April 21, 2012

Hollywood Ratatouille

The traditional French ratatouille recipe is a stew. Mine is adapted from Rachel Ray's recipe; and composed in a similar manner to Remy's version in the Disney Pixar movie Ratatouille.

This dish cooks well in a dark-colored casserole, in a solar oven (as seen in the video demo, at the end of this post).

INGREDIENTS
•    2 tablespoons olive oil
•    1 medium onion, chopped
•    3-4 cloves garlic, finely chopped
•    1 whole roasted red pepper, chopped (fresh, or from a jar)
•    1 small can tomato paste (8 ounces)
•    Salt and freshly ground black pepper
•    1 small yellow squash, sliced ¼ inch thick
•    1 small zucchini, sliced ¼ inch thick
•    2-3 small potatoes (baby Yukon Gold, or Red Bliss, or blue), sliced ¼ inch thick
•    1 small eggplant, sliced thicker than the other veggies
•    3-4 sprigs thyme, leaves removed

PREPARATION
  1. Set up your oven and pre-heat to 425ºF.
  2. Lay the eggplant on a baking sheet, and salt each side. Let it sit until the water is drawn out.
  3. Place a large skillet over medium-high heat with about 2 tablespoons of olive oil. Add the onion, garlic and roasted peppers to the pan and cook until the onions begin to get tender, 4-5 minutes.
  4. Set up a food processor or blender and add the contents of the pan to the machine. Add in the tomato sauce and puree everything together (it should be about the consistency of thin tomato sauce).
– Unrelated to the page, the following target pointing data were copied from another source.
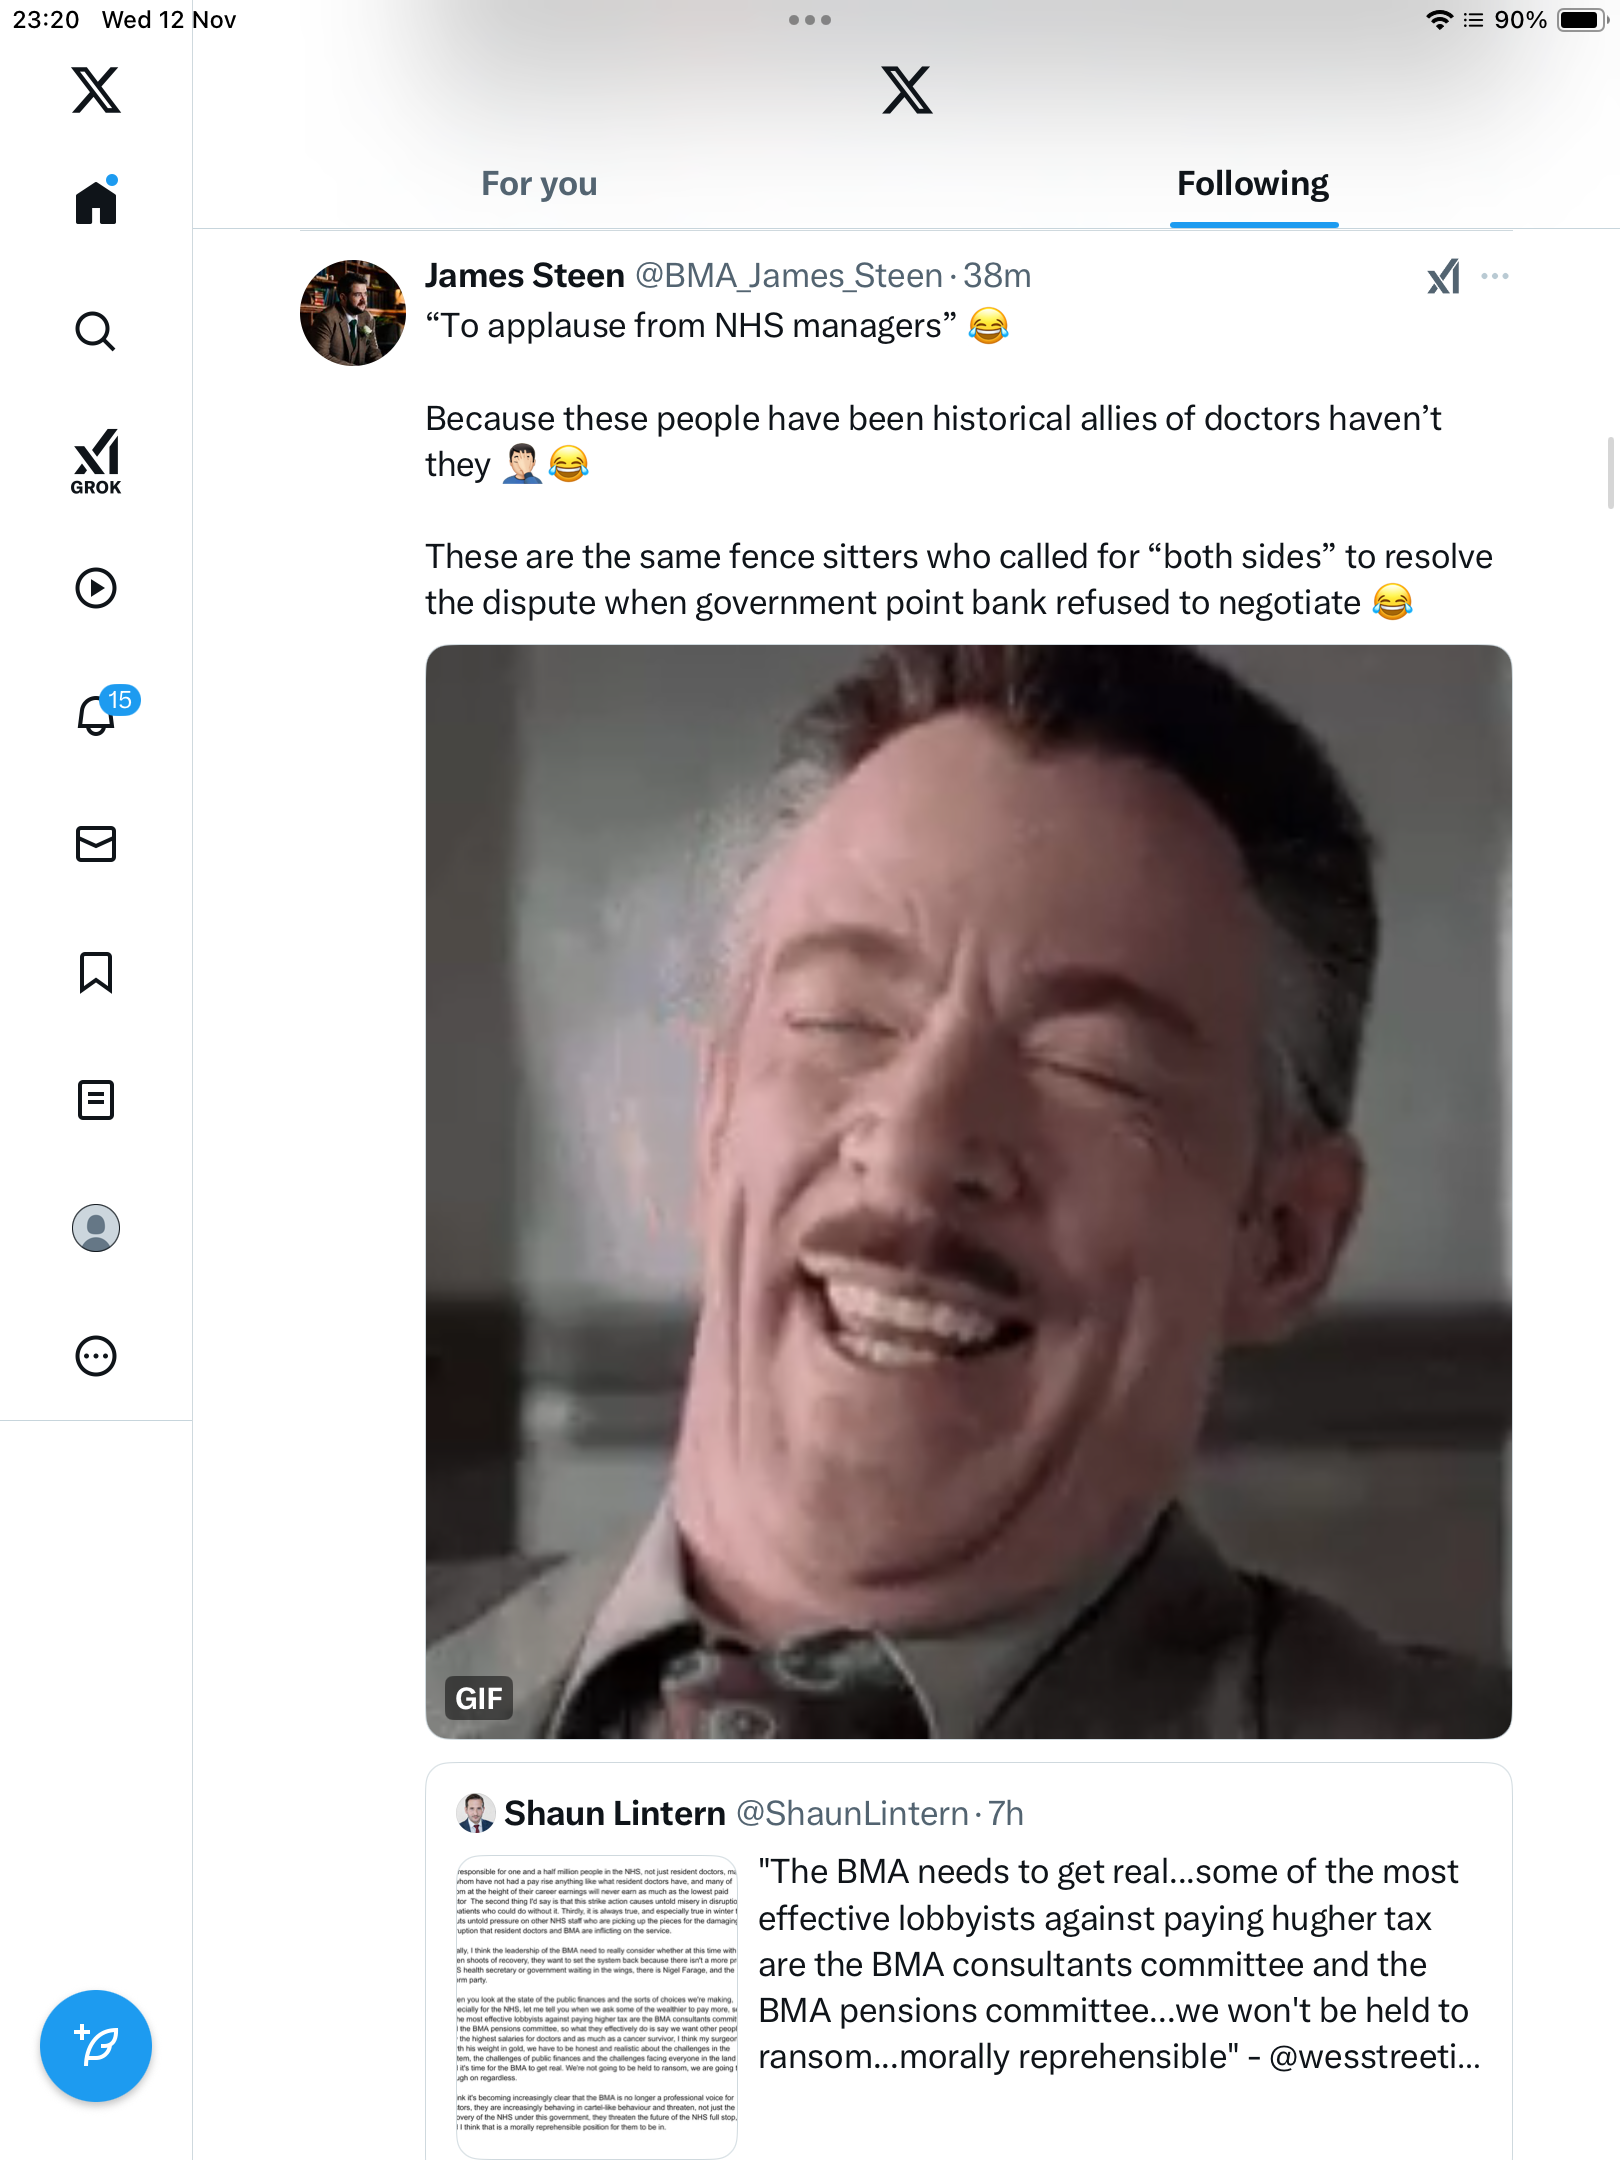
Task: Open the Home feed icon
Action: tap(96, 203)
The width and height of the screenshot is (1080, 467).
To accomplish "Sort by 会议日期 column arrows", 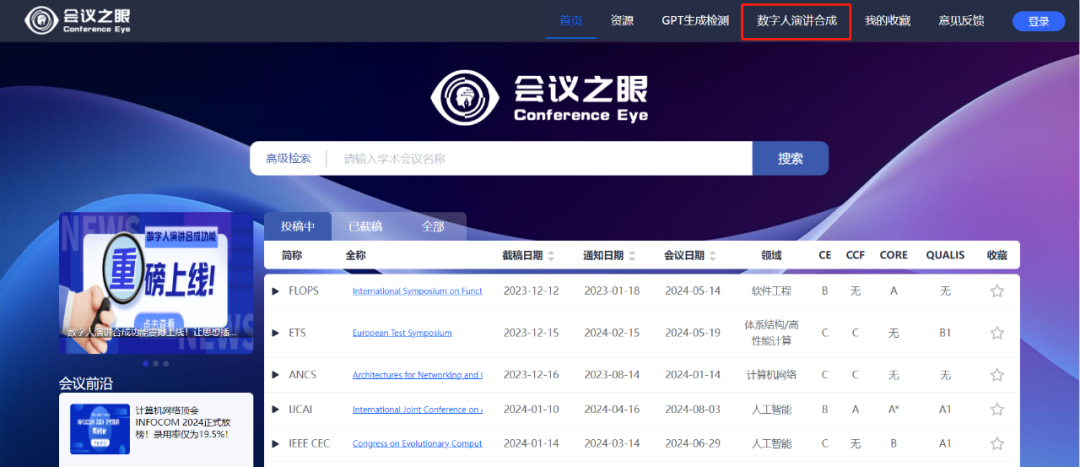I will coord(714,256).
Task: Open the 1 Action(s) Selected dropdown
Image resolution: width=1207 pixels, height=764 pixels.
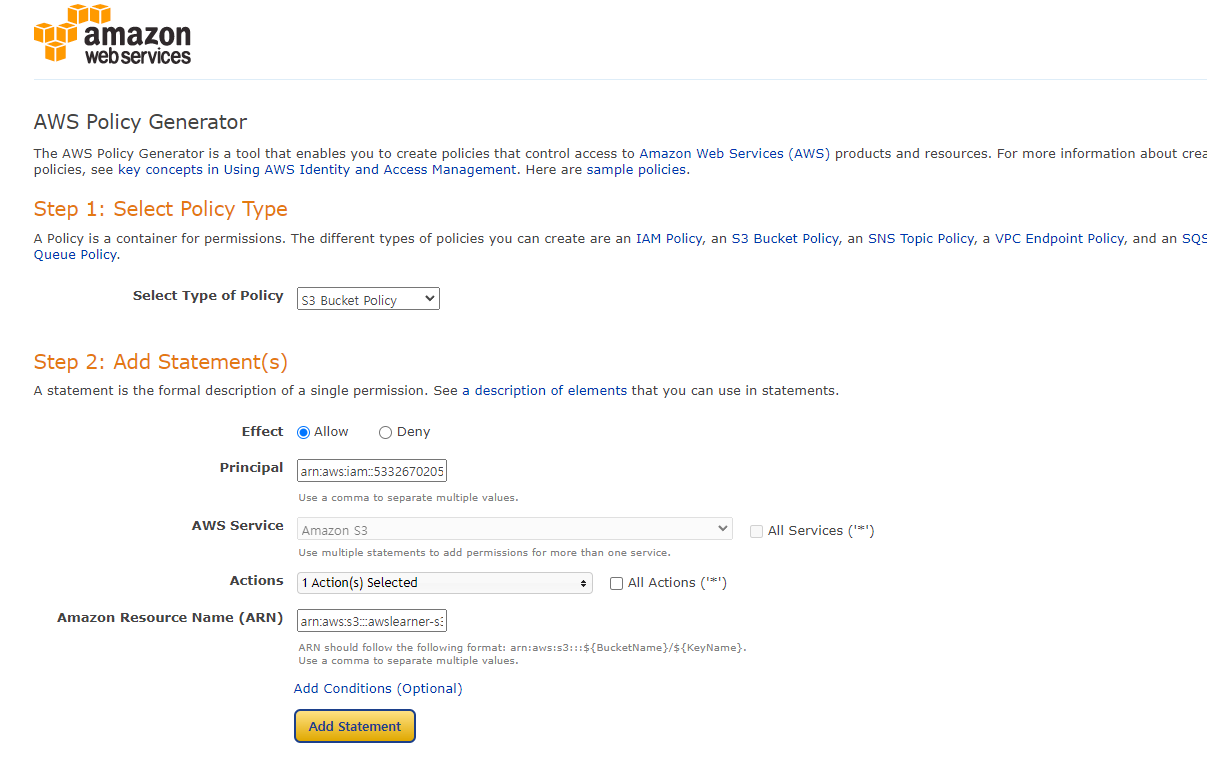Action: pos(445,582)
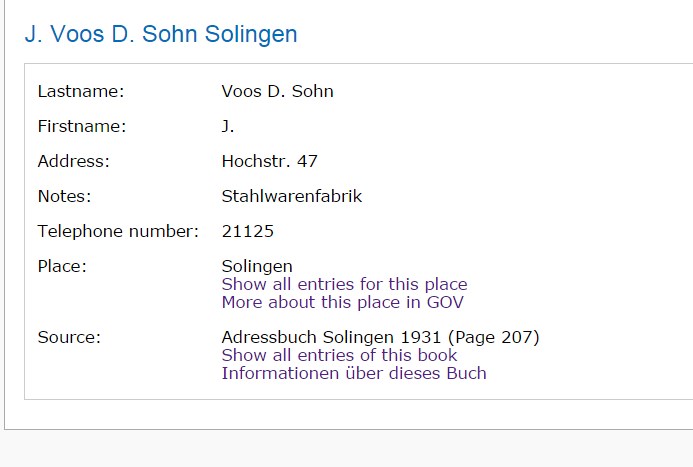Click the place value "Solingen"

click(x=256, y=266)
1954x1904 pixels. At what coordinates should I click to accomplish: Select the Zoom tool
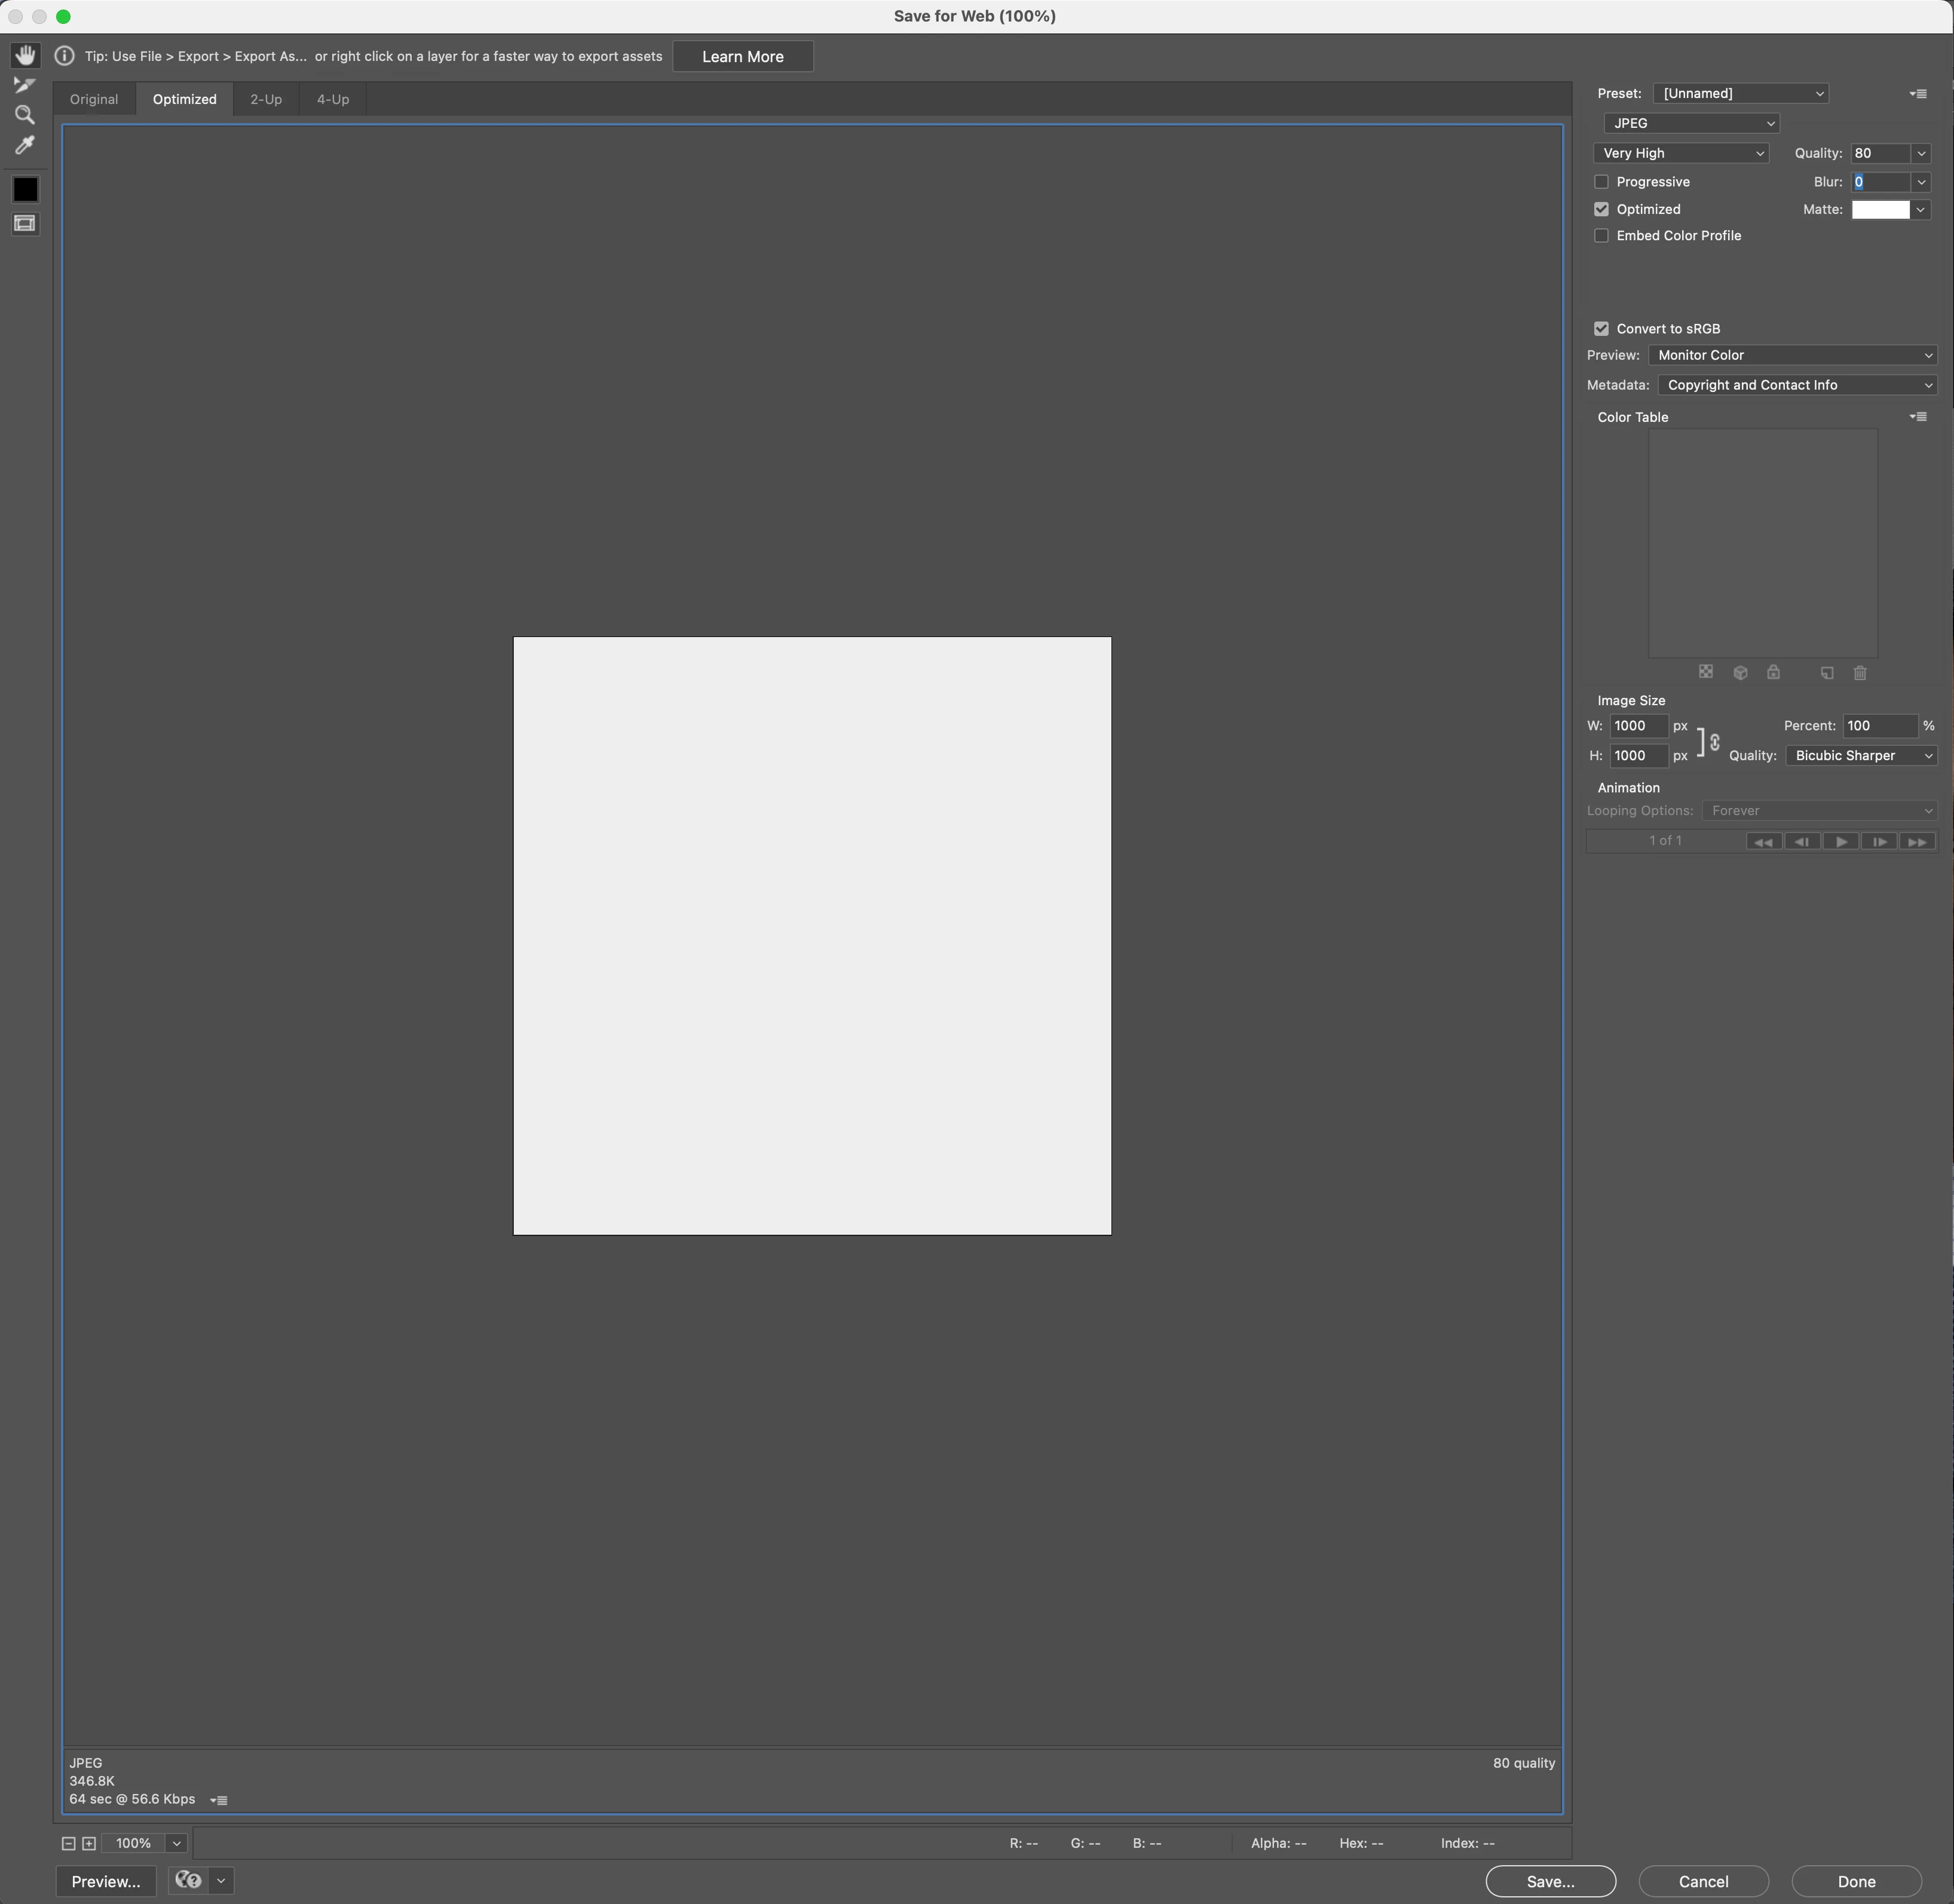(x=25, y=115)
Season with salt and pepper and pour the mixture out into the bottom of a casserole dish or an ovensafe sauté pan.
  5. Swirl your dish around so that the bottom is evenly coated with the sauce; then arrange your veggies on top in a spiral pattern, alternating each veggie type, until you've filled the pan.
  6. Sprinkle the thyme leaves over the top along with some salt, pepper and a drizzle of olive oil. Cover, and place the whole pan into the oven. Bake until the veggies are tender, about 45 minutes (may be as long as 2-3 hours in a solar oven).
Serve the ratatouille over polenta or rice, or with a nice, crusty artisan bread.